Second, the tools themselves are different for collaboration. There is a tremendous amount of innovation in collaborative tools, but with this innovation we need to do “Meta Training” on the use of new tools that help enable distributed collaboration. For example, instead of gathering around a white board, we may use a tool like Linq to map out a business process. But, we will jointly need to invest the time to learn how to best use it so it feels as natural as drawing on a whiteboard. Even if we can do much more than we could have with the whiteboard, unless using it is intuitive we won’t get there. Frustration with the collaboration tools could nudge us into the change resistance swamp right here at the beginning of the conversation.
So what else is to be done? There are a lot of schools of thought on this, but I think we can get to a few takeaways that can lead to some quick improvements.
- Use the right communication tool for the job. For critical conversations, Face to Face conversations are better than Video meetings. Video conversations are better than chat or email. And, by the way, insist that all parties keep their cameras on. Otherwise it isn’t a video meeting! Choose video because text messages with emojis may not help you get the alignment that you are craving. The overriding rule is that the most immediate and personal tool for a critical conversation is probably the best one.
- When it comes to change, people really want two things in life—To feel like they are being heard, and to feel like they are not out of control. (This isn’t the same as feeling in control, it turns out). Simple tools (regardless of technology) that help them feel like they are being listened to, and that they are in control go a long way in building confidence. Working out rules of listening to each other, and “back briefing” of what the other party is expressing are like magic to Change Management.
- The basic, (dare I say “Bare Bones”) tools for Change Management still work.

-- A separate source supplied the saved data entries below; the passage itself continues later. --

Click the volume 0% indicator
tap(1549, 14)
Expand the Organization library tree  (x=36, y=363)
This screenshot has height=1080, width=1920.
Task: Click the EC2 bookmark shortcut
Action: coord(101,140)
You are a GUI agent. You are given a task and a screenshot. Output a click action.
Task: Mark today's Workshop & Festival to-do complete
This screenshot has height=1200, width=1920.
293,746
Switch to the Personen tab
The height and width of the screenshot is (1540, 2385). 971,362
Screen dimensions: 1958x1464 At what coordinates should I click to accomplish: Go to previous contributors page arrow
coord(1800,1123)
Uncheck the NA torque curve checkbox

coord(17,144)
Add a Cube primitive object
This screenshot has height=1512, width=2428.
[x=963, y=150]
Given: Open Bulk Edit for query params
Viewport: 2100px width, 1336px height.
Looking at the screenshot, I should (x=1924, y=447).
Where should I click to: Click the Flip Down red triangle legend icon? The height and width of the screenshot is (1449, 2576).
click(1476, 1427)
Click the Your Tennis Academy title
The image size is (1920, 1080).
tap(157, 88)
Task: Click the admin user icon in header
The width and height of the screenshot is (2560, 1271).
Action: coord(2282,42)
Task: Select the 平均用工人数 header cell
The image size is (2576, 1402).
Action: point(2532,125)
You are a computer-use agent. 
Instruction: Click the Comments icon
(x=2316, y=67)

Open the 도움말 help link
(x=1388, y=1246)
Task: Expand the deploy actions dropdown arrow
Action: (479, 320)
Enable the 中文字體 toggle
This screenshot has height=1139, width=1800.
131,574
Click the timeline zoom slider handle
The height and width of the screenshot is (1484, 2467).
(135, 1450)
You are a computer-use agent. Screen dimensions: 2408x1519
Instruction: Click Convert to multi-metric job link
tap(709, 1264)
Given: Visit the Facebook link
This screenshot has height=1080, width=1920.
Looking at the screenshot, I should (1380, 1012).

Tools like a Stakeholder analysis, Training Plan and Culture Change Plan should be in the top tray of your toolbox. These tools will help you anticipate and plan activities that will give your business change project a fighting chance of success.
Final point– Change Management really could be thought of as another form of understanding and helping people deal with loss, and especially with the loss of the value their hard-won expertise gave them. They’re dealing, that is, with grief. People act unpredictably when they are grieving, and don’t always behave at their best. Going with the wisdom a colleague named Daryl, I think it helps to always assume positive intent in the other parties—which is somehow harder to do when we are not face to face, and trying to read emotions or understand somebody via the small cues on a glitchy video tile.
Not to mention replacing body language with emojis when you’re trying to make a point.